═════ Provided information

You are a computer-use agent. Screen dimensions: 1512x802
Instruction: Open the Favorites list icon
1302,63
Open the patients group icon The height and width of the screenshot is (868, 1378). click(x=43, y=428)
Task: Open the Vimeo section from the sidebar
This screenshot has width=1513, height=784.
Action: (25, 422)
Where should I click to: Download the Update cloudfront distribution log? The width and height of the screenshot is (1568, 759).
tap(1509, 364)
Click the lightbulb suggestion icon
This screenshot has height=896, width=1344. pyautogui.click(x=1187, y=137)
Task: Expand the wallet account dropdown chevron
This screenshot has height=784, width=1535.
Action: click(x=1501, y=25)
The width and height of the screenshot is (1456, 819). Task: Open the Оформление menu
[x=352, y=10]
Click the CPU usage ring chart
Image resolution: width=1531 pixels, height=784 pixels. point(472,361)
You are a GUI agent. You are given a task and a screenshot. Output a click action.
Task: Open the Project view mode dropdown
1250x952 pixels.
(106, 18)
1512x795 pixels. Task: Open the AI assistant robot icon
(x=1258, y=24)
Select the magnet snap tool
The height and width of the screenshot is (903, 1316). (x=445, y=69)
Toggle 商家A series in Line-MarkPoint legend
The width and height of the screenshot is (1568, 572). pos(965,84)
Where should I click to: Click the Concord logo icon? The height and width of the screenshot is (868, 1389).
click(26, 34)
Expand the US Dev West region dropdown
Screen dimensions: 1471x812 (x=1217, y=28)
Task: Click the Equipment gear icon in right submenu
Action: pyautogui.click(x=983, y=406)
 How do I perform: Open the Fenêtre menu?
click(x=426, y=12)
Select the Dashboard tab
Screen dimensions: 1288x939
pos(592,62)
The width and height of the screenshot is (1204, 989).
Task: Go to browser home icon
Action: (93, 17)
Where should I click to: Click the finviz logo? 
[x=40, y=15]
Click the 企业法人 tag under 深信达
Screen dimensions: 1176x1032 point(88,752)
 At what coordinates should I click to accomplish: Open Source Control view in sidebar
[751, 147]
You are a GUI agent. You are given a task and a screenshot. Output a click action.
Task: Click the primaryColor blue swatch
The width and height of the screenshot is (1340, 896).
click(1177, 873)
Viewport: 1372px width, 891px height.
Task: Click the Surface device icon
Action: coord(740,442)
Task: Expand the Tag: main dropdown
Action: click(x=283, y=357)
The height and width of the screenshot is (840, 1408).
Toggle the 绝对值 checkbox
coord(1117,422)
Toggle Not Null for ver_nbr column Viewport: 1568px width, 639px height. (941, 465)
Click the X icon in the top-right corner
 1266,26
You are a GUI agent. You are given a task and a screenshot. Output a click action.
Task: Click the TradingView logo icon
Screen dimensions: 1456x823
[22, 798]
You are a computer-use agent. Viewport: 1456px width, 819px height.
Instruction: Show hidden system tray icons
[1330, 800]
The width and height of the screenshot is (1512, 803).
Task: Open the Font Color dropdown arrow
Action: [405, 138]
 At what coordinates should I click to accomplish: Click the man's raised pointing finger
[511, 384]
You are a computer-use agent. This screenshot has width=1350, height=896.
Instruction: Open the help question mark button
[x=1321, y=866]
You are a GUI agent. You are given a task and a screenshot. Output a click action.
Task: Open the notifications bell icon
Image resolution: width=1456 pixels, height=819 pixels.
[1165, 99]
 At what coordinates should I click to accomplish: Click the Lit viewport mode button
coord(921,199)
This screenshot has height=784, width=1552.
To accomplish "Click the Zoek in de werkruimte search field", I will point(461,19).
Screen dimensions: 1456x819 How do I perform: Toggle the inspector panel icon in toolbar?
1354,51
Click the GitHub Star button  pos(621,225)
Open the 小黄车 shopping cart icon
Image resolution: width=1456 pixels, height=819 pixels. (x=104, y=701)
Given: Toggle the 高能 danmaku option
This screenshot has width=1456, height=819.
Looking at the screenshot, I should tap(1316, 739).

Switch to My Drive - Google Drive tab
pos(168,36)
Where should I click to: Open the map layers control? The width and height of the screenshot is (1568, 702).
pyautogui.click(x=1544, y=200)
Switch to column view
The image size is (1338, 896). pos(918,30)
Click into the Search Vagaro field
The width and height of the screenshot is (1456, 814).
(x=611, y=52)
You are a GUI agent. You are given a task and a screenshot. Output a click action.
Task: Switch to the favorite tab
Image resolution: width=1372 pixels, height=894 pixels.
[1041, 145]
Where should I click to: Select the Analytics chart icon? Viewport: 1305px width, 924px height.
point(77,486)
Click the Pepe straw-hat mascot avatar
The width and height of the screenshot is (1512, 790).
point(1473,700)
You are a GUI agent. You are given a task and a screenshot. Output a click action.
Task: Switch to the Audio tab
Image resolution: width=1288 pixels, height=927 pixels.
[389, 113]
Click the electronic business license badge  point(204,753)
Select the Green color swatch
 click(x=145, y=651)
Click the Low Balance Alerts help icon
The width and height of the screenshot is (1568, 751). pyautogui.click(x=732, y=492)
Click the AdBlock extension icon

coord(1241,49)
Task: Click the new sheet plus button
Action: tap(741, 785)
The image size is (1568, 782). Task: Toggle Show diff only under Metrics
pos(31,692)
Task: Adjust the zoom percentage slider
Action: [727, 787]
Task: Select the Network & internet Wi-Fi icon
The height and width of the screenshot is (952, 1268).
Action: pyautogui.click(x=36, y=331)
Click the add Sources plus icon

══════════

— About this task —
Exactly as they are written, print the entries again.

— Solution to the exercise —
You are a computer-use agent. Screen dimensions: 1512x802
Instruction: Open the Favorites list icon
1302,63
Open the patients group icon The height and width of the screenshot is (868, 1378). click(x=43, y=428)
Task: Open the Vimeo section from the sidebar
This screenshot has width=1513, height=784.
Action: (25, 422)
Where should I click to: Download the Update cloudfront distribution log? The width and height of the screenshot is (1568, 759).
tap(1509, 364)
Click the lightbulb suggestion icon
This screenshot has height=896, width=1344. pyautogui.click(x=1187, y=137)
Task: Expand the wallet account dropdown chevron
This screenshot has height=784, width=1535.
Action: click(x=1501, y=25)
The width and height of the screenshot is (1456, 819). Task: Open the Оформление menu
[x=352, y=10]
Click the CPU usage ring chart
Image resolution: width=1531 pixels, height=784 pixels. point(472,361)
You are a GUI agent. You are given a task and a screenshot. Output a click action.
Task: Open the Project view mode dropdown
1250x952 pixels.
(106, 18)
1512x795 pixels. Task: Open the AI assistant robot icon
(x=1258, y=24)
Select the magnet snap tool
The height and width of the screenshot is (903, 1316). (x=445, y=69)
Toggle 商家A series in Line-MarkPoint legend
The width and height of the screenshot is (1568, 572). pos(965,84)
Where should I click to: Click the Concord logo icon? The height and width of the screenshot is (868, 1389).
click(26, 34)
Expand the US Dev West region dropdown
Screen dimensions: 1471x812 (x=1217, y=28)
Task: Click the Equipment gear icon in right submenu
Action: pyautogui.click(x=983, y=406)
 How do I perform: Open the Fenêtre menu?
click(x=426, y=12)
Select the Dashboard tab
Screen dimensions: 1288x939
pos(592,62)
The width and height of the screenshot is (1204, 989).
Task: Go to browser home icon
Action: (93, 17)
Where should I click to: Click the finviz logo? 
[x=40, y=15]
Click the 企业法人 tag under 深信达
Screen dimensions: 1176x1032 point(88,752)
 At what coordinates should I click to accomplish: Open Source Control view in sidebar
[751, 147]
You are a GUI agent. You are given a task and a screenshot. Output a click action.
Task: Click the primaryColor blue swatch
The width and height of the screenshot is (1340, 896).
click(1177, 873)
Viewport: 1372px width, 891px height.
Task: Click the Surface device icon
Action: coord(740,442)
Task: Expand the Tag: main dropdown
Action: click(x=283, y=357)
The height and width of the screenshot is (840, 1408).
Toggle the 绝对值 checkbox
coord(1117,422)
Toggle Not Null for ver_nbr column Viewport: 1568px width, 639px height. (941, 465)
Click the X icon in the top-right corner
 1266,26
You are a GUI agent. You are given a task and a screenshot. Output a click action.
Task: Click the TradingView logo icon
Screen dimensions: 1456x823
[22, 798]
You are a computer-use agent. Viewport: 1456px width, 819px height.
Instruction: Show hidden system tray icons
[1330, 800]
The width and height of the screenshot is (1512, 803).
Task: Open the Font Color dropdown arrow
Action: [405, 138]
 At what coordinates should I click to accomplish: Click the man's raised pointing finger
[511, 384]
You are a computer-use agent. This screenshot has width=1350, height=896.
Instruction: Open the help question mark button
[x=1321, y=866]
You are a GUI agent. You are given a task and a screenshot. Output a click action.
Task: Open the notifications bell icon
Image resolution: width=1456 pixels, height=819 pixels.
[1165, 99]
 At what coordinates should I click to accomplish: Click the Lit viewport mode button
coord(921,199)
This screenshot has height=784, width=1552.
To accomplish "Click the Zoek in de werkruimte search field", I will point(461,19).
Screen dimensions: 1456x819 How do I perform: Toggle the inspector panel icon in toolbar?
1354,51
Click the GitHub Star button  pos(621,225)
Open the 小黄车 shopping cart icon
Image resolution: width=1456 pixels, height=819 pixels. (x=104, y=701)
Given: Toggle the 高能 danmaku option
This screenshot has width=1456, height=819.
Looking at the screenshot, I should tap(1316, 739).

Switch to My Drive - Google Drive tab
pos(168,36)
Where should I click to: Open the map layers control? The width and height of the screenshot is (1568, 702).
pyautogui.click(x=1544, y=200)
Switch to column view
The image size is (1338, 896). pos(918,30)
Click into the Search Vagaro field
The width and height of the screenshot is (1456, 814).
(x=611, y=52)
You are a GUI agent. You are given a task and a screenshot. Output a click action.
Task: Switch to the favorite tab
Image resolution: width=1372 pixels, height=894 pixels.
[1041, 145]
Where should I click to: Select the Analytics chart icon? Viewport: 1305px width, 924px height.
point(77,486)
Click the Pepe straw-hat mascot avatar
The width and height of the screenshot is (1512, 790).
point(1473,700)
You are a GUI agent. You are given a task and a screenshot. Output a click action.
Task: Switch to the Audio tab
Image resolution: width=1288 pixels, height=927 pixels.
[389, 113]
Click the electronic business license badge  point(204,753)
Select the Green color swatch
 click(x=145, y=651)
Click the Low Balance Alerts help icon
The width and height of the screenshot is (1568, 751). pyautogui.click(x=732, y=492)
Click the AdBlock extension icon

coord(1241,49)
Task: Click the new sheet plus button
Action: tap(741, 785)
The image size is (1568, 782). Task: Toggle Show diff only under Metrics
pos(31,692)
Task: Adjust the zoom percentage slider
Action: [727, 787]
Task: Select the Network & internet Wi-Fi icon
The height and width of the screenshot is (952, 1268).
Action: pyautogui.click(x=36, y=331)
Click the add Sources plus icon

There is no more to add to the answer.